Emanuel Phillips Fox (12 March 1865 – 8 October 1915) was an Australian impressionist painter. After studying at the National Gallery of Victoria Art School in Melbourne, Fox travelled to Paris to study in 1886. He remained in Europe until 1892, when he returned to Melbourne and led what is considered the second phase of the Heidelberg School, an impressionist art movement which had grown in the city during his absence. He spent over a decade in Europe in the early 20th century before finally settling in Melbourne, where he died.

Education 
Emanuel Phillips Fox was born on 12 March 1865 to the photographer Alexander Fox and Rosetta Phillips at 12 Victoria Parade in Fitzroy, Melbourne, into a family of lawyers whose firm, DLA Piper still exists. He studied art at the National Gallery of Victoria Art School in Melbourne from 1878 until 1886 under George Folingsby; his fellow students included John Longstaff, Frederick McCubbin, and David Davies, who like him, joined the bohemian Buonarotti Club, and Rupert Bunny.

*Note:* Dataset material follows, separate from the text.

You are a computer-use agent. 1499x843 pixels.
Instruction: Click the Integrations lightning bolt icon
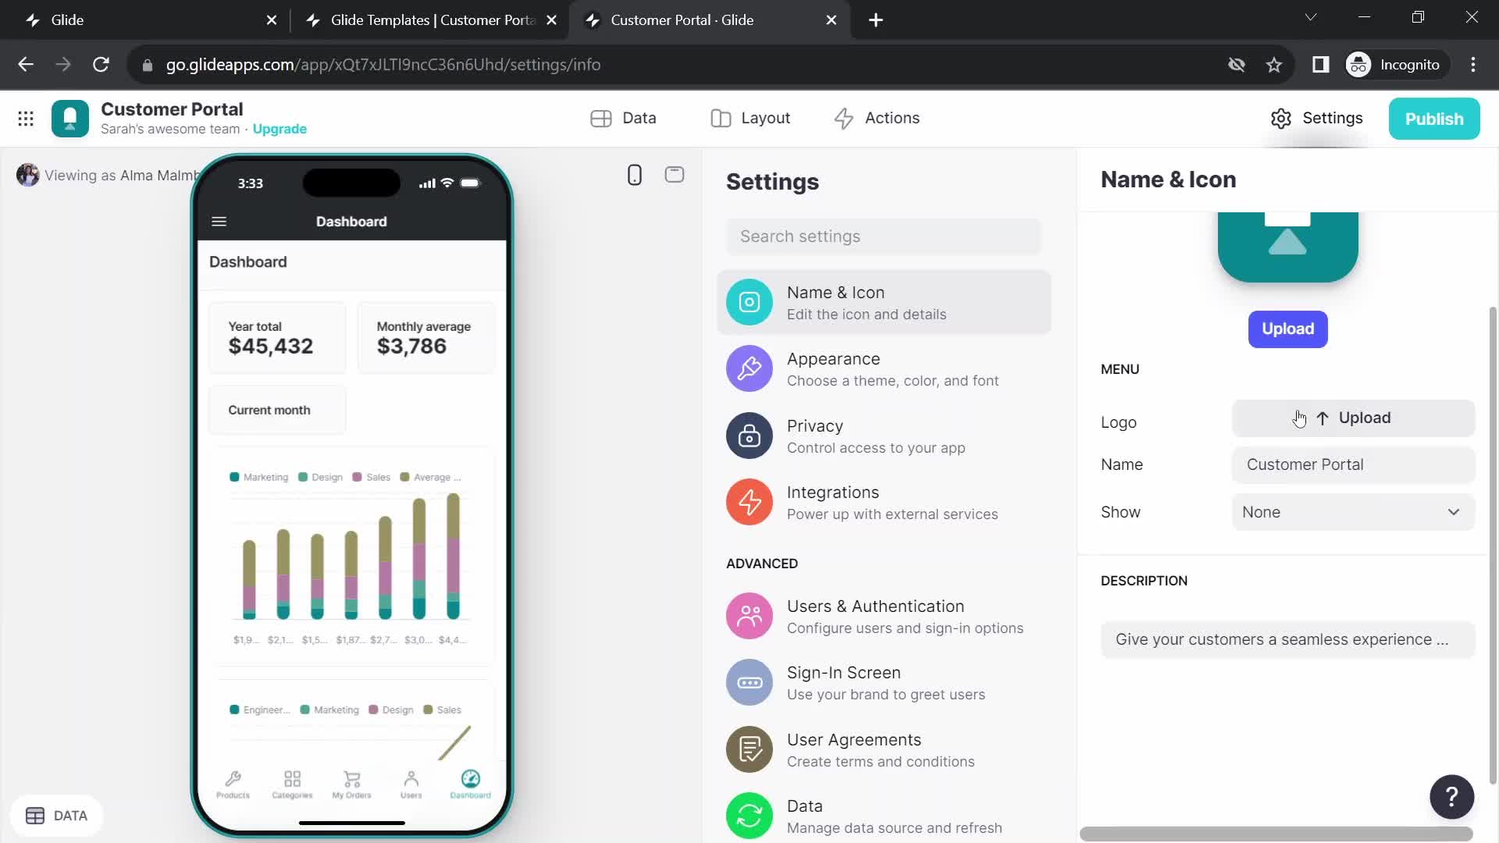click(x=749, y=501)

In 1886, he travelled to Paris and enrolled at the Académie Julian under  William-Adolphe Bouguereau  , where he gained first prize in his year for design, and École des Beaux-Arts (1887–1890), where his masters included Jean-Léon Gérôme, who with Bouguereau was among the most famous artists of the time. While at the Beaux Arts, he was awarded a first prize for painting. He was greatly influenced by the fashionable school of en plein air Impressionism. He exhibited at the Paris Salon in 1890, and returned to Melbourne the same year.

Australia 

In October 1892, Fox opened the Melbourne School of Art with Tudor St. George Tucker, where he taught European ideas and techniques. He had a considerable influence as a teacher on Australian art during this period. In his brief career with the Heidelberg School, Fox was noted for his figure compositions and subdued landscapes, often painted as nocturnes, utilising a low-key palette in which the colours, although limited in range, were related to each other "with the utmost delicacy and inventiveness," to quote Australian artist and art scholar James Gleeson. The emphasis on landscapes may have been at least partly a response to market demand – landscapes found more ready acceptance, and Art Students, a figurative genre painting now recognised as one of his best, first exhibited at the Victorian Artists Society in 1895, remained unsold until 1943.

Europe 

In 1901, he was given a commission under the Gilbee bequest to paint a historical picture of The Landing of Captain Cook for the Melbourne gallery. One of the conditions of the bequest was that the picture must be painted overseas and Fox accordingly left for London. 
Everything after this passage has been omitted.